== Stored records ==
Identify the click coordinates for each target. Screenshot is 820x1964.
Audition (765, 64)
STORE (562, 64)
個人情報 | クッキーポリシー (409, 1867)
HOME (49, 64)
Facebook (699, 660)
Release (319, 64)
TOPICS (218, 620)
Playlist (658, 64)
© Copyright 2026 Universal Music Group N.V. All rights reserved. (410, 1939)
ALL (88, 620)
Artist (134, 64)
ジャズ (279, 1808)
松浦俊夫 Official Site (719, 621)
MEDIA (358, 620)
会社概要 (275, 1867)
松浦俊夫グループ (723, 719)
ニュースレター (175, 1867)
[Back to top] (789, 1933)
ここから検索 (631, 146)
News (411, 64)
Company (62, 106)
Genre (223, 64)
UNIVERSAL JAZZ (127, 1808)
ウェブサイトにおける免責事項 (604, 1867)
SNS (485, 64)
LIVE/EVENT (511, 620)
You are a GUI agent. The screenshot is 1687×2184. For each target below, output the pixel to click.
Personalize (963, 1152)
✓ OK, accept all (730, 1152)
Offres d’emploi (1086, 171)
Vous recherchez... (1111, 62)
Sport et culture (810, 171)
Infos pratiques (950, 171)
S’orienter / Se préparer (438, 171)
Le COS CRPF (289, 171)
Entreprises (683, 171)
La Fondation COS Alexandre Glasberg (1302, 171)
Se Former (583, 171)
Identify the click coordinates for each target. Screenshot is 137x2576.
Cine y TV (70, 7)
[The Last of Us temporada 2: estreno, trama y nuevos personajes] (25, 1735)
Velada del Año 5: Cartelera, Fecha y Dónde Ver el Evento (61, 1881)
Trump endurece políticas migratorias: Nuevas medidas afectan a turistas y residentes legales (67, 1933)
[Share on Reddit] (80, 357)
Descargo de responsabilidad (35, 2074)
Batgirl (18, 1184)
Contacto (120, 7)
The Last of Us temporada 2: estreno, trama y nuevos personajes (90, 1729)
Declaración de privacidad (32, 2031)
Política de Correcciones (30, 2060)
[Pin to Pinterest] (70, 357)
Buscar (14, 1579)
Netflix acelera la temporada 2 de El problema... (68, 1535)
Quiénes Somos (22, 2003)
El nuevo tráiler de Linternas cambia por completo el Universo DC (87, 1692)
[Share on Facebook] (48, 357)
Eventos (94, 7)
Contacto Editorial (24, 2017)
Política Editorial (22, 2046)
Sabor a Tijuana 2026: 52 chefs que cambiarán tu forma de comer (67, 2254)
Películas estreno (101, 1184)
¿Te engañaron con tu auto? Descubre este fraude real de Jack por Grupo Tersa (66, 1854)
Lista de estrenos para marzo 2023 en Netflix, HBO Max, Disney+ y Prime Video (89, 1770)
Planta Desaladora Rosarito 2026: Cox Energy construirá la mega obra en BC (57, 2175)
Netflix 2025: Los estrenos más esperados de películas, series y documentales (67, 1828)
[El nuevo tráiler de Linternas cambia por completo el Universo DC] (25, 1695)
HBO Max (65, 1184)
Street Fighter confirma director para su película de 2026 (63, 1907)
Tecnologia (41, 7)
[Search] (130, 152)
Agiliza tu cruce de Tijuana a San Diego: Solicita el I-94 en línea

== Problem to solve ==
The lines above from the one with "Contacto (120, 7)" through the one with "Política Editorial (22, 2046)" are to be duplicated exactly, ends included, with nothing added.

== Finished exercise ==
Contacto (120, 7)
The Last of Us temporada 2: estreno, trama y nuevos personajes (90, 1729)
Declaración de privacidad (32, 2031)
Política de Correcciones (30, 2060)
[Pin to Pinterest] (70, 357)
Buscar (14, 1579)
Netflix acelera la temporada 2 de El problema... (68, 1535)
Quiénes Somos (22, 2003)
El nuevo tráiler de Linternas cambia por completo el Universo DC (87, 1692)
[Share on Facebook] (48, 357)
Eventos (94, 7)
Contacto Editorial (24, 2017)
Política Editorial (22, 2046)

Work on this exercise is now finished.